成分(B)は、好ましくはハイドロタルサイトおよび層状ケイ酸塩鉱物から選ばれる少なくとも一つを含み、より好ましくはハイドロタルサイトを含み、さらに好ましくは半焼成ハイドロタルサイトを含み、特に好ましくは半焼成ハイドロタルサイトからなる。前記態様におけるハイドロタルサイトおよび層状ケイ酸塩鉱物の説明は上述の通りである。
【0097】
接着層の短波長域の光吸収能の低下を十分に抑制する観点から、成分(B)の含有量は、接着剤組成物の不揮発分100質量%に対して、好ましくは1質量%以上、より好ましくは3質量%以上である。一方、接着層の透明性を良好なものにする観点から、成分(B)の含有量は、接着剤組成物の不揮発分100質量%に対して、好ましくは60質量%以下、より好ましくは55質量%以下である。
【0098】
<(C)300~430nmの波長域に最大吸収波長を有する化合物>
本発明の接着剤組成物は、成分(C)として、300~430nmの波長域に最大吸収波長(λmax)を有する化合物を含むことを特徴の一つとする。成分(C)は、1種のみを使用してもよく、2種以上を併用してもよい。
【0099】
成分(C)の最大吸収波長(λmax)は、光吸収スペクトルにおける最大吸収波長の吸光度が1.0となるような濃度の成分(C)の溶液を調製し、その溶液の光吸収スペクトルを測定することによって、特定することができる。成分(C)の溶液を調製するための溶媒としては、例えば、クロロホルム、トルエン等が挙げられる。
【0100】
成分(C)が有する最大吸収波長(λmax)は、好ましくは320~430nm、より好ましくは350~430nmである。
【0101】
成分(C)は、紫外線吸収剤として取り扱われている場合がある。300~430nmの波長域に最大吸収波長を有する公知の紫外線吸収剤は、本発明の成分(C)として使用することができる。

——

課題の要件 —
(1) 接着剤組成物に関する文章のうち、「成分(B)は、好ましくはハイ」から「は350~430nmである。」までを、その語句も含めて一字一句そのまま再現してください。
(2) 接着剤組成物に関する文章を、最後の文の後から続けて書いてください。

保存済みのレコード —
——

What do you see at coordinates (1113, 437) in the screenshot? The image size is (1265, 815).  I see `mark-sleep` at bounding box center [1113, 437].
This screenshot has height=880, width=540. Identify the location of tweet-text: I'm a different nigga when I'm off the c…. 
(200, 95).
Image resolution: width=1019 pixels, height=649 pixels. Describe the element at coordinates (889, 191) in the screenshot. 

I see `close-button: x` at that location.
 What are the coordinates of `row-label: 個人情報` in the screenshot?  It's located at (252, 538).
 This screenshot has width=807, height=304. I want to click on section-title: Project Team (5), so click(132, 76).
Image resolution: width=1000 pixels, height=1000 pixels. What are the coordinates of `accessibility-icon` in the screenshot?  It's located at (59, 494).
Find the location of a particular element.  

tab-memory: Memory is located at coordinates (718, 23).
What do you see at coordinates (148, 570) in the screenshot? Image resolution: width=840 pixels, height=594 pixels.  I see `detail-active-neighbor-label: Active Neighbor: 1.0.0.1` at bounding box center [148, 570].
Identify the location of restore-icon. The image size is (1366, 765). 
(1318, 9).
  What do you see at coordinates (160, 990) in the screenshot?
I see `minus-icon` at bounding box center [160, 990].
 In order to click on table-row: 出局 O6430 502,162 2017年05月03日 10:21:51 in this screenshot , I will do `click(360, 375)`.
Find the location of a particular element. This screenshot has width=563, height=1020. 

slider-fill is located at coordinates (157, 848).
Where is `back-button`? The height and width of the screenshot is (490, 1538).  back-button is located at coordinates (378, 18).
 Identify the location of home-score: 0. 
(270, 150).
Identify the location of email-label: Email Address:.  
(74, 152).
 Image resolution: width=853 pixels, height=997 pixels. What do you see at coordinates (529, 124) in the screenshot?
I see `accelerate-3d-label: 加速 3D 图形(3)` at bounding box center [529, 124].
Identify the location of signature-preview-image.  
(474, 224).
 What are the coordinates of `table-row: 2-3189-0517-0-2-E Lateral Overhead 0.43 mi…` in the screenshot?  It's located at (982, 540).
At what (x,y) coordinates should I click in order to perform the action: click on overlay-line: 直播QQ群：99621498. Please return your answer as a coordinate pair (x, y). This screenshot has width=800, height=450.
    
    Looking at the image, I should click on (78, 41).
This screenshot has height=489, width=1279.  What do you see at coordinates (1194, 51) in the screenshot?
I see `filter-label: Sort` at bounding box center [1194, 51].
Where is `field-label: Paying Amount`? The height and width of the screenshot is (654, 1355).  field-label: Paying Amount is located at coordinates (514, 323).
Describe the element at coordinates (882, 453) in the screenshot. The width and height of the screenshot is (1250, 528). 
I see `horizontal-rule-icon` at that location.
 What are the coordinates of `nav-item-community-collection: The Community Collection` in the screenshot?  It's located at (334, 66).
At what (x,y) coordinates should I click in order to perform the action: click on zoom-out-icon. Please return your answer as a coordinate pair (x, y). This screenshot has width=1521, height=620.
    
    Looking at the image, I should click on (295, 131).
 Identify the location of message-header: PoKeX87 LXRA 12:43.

——

期待される結果 —
(1)
成分(B)は、好ましくはハイドロタルサイトおよび層状ケイ酸塩鉱物から選ばれる少なくとも一つを含み、より好ましくはハイドロタルサイトを含み、さらに好ましくは半焼成ハイドロタルサイトを含み、特に好ましくは半焼成ハイドロタルサイトからなる。前記態様におけるハイドロタルサイトおよび層状ケイ酸塩鉱物の説明は上述の通りである。
【0097】
接着層の短波長域の光吸収能の低下を十分に抑制する観点から、成分(B)の含有量は、接着剤組成物の不揮発分100質量%に対して、好ましくは1質量%以上、より好ましくは3質量%以上である。一方、接着層の透明性を良好なものにする観点から、成分(B)の含有量は、接着剤組成物の不揮発分100質量%に対して、好ましくは60質量%以下、より好ましくは55質量%以下である。
【0098】
<(C)300~430nmの波長域に最大吸収波長を有する化合物>
本発明の接着剤組成物は、成分(C)として、300~430nmの波長域に最大吸収波長(λmax)を有する化合物を含むことを特徴の一つとする。成分(C)は、1種のみを使用してもよく、2種以上を併用してもよい。
【0099】
成分(C)の最大吸収波長(λmax)は、光吸収スペクトルにおける最大吸収波長の吸光度が1.0となるような濃度の成分(C)の溶液を調製し、その溶液の光吸収スペクトルを測定することによって、特定することができる。成分(C)の溶液を調製するための溶媒としては、例えば、クロロホルム、トルエン等が挙げられる。
【0100】
成分(C)が有する最大吸収波長(λmax)は、好ましくは320~430nm、より好ましくは350~430nmである。

(2)
【0102】
成分(C)としては、例えば、クルクミノイド系化合物、ベンゾトリアゾール系化合物、ベンゾフェノン系化合物、トリアジン系化合物、安息香酸エステル系化合物、シアノアクリレート系化合物、サリチル酸エステル系化合物、アゾメチン系化合物、インドール系化合物、桂皮酸系化合物、ピリミジン系化合物、ポルフィリン系化合物、シアノアクリレート系化合物、オキシベンゾフェノン系化合物、ポリフェノール系化合物等を挙げることができる。成分(C)は、好ましくはクルクミノイド系化合物、ベンゾトリアゾール系化合物およびベンゾフェノン系化合から選ばれる少なくとも一つである。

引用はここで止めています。